DEINE AUFGABE: Schreib die Buchbesprechung zu „Bird Girl“ im Anschluss an ihren letzten Satz weiter.

Bird Girl - Wie mein Glück fliegen lernte

Autorin: Sandy Stark-McGinnis
Aus dem Englischen von Catrin Frischer
Mit Illustrationen von Maria Over

In dem Buch „Bird Girl – Wie mein Glück fliegen lernte“ von Sandy Stark-McGinnis geht es um ein 11- (später 12-)jähriges Mädchen namens Dezember, das als Pflegekind nach dem Wechsel mehrerer Pflegefamilien schließlich bei einer Pflegemutter namens Eleanor landet. Anfangs noch davon überzeugt, dass sie auch hier nicht lange bleiben werde, da sie als Vogelmädchen (siehe unten) bald davonfliegen werde, fasst sie langsam Vertrauen und lernt, wieder Nähe zuzulassen.

Dezember besitzt eine Narbe auf ihrem Rücken, die sie mit Flügeln assoziiert, welche sich nach ihren Vorstellungen durch diese hindurch entfalten werden. Sie redet sich ein, sie sei ein Vogel(mädchen) und hält an dieser Hoffnung fest, sodass sie auch ihr Leben und Handeln daran anpasst (Sonnenblumenkerne essen, von Bäumen springen, um den Flügeln beim Entfalten zu helfen, einen Wurm probieren, Angst als besonderes Exemplar ausgestopft zu werden usw.).
Im weiteren Verlauf der Geschichte stellt sich immer mehr heraus, dass diese Illusionen Dezembers Art sind, mit den damaligen traumatischen Erlebnissen rund um ihre leibliche Mutter umzugehen, und dass sie viel Angst vor dem Verlassenwerden hegt. Letzteres sieht sie durch die wechselnden Pflegefamilien bestätigt – bis sie eines Tages bei Eleanor einzieht, welche selbst unter anderem in einer Tierrettungsstation tätig ist und selbst viel über verschiedene Vögel weiß.

BEREITGESTELLTES MATERIAL:
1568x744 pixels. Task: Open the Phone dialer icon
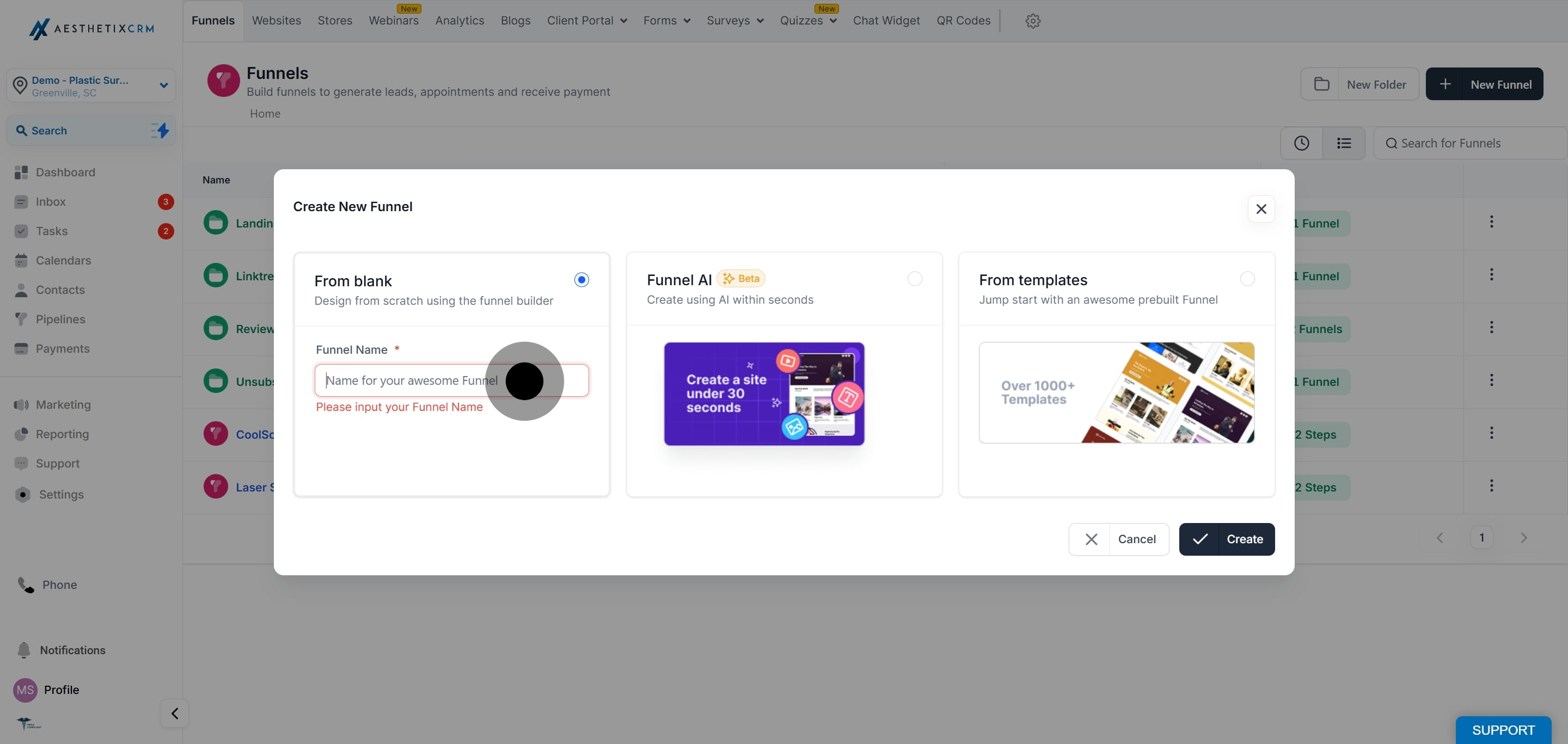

ERGEBNIS:
Meine Meinung

Das Buch hat mir persönlich sehr gut gefallen. Es ist ein ganz zauberhaftes Buch, das viel Tiefgang beinhaltet – man lernt nicht nur so einiges an Fakten über verschiedene Vogelarten hinzu, auch bekommt man Einsichten in den (inneren) Prozess, den Dezember durchläuft: das vorsichtige Fassen von Vertrauen, stark hindurchbrechende Ängste, die sich teilweise an einzelnen Aussagen festmachen, kleinere Rückschritte und das Sich-Beschäftigen mit der eigenen Lebensgeschichte und Ereignissen, die man lieber nicht wahrhaben möchte und diese somit lieber „umschreibt“.

Das Buch selbst hat etwas Ruhiges, die Geschichte wirkt sanft und wird durch den Charakter Eleanors auch liebevoll, wenngleich sie einige traurige Stellen bereithält. Es wirkt geradezu bezaubernd, wie feinfühlig und liebevoll Eleanor mit der traumatisierenden Geschichte und den von außen teils unverständlich wirkenden Verhaltensweisen von Dezember umzugehen weiß. Auch einzelne Sätze sind sehr prägnant und gut eingesetzt und spiegeln das Innenleben Dezembers gut wieder, ohne sich dabei in langen traurigen Passagen zu verlieren.
Das Cover ist ebenfalls wundervoll gestaltet und absolut passend zu der Geschichte – schlicht, dezent, in wenig aufdringlichen Farben und doch die wesentlichen Elemente der Geschichte einfangend.

Einziges Manko: Ein paar kleinere irritierende Übersetzungsfehler (in etwa „Du darfst sitzen bleiben, aber steh bitte auf!“).

*Fazit*
Ein absolut bezauberndes Buch mit Tiefgang, in dem man ganz nebenbei ein wenig Faktenwissen über verschiedene Vogelarten sammelt und das sicher nicht nur für Kinder bereichernd ist!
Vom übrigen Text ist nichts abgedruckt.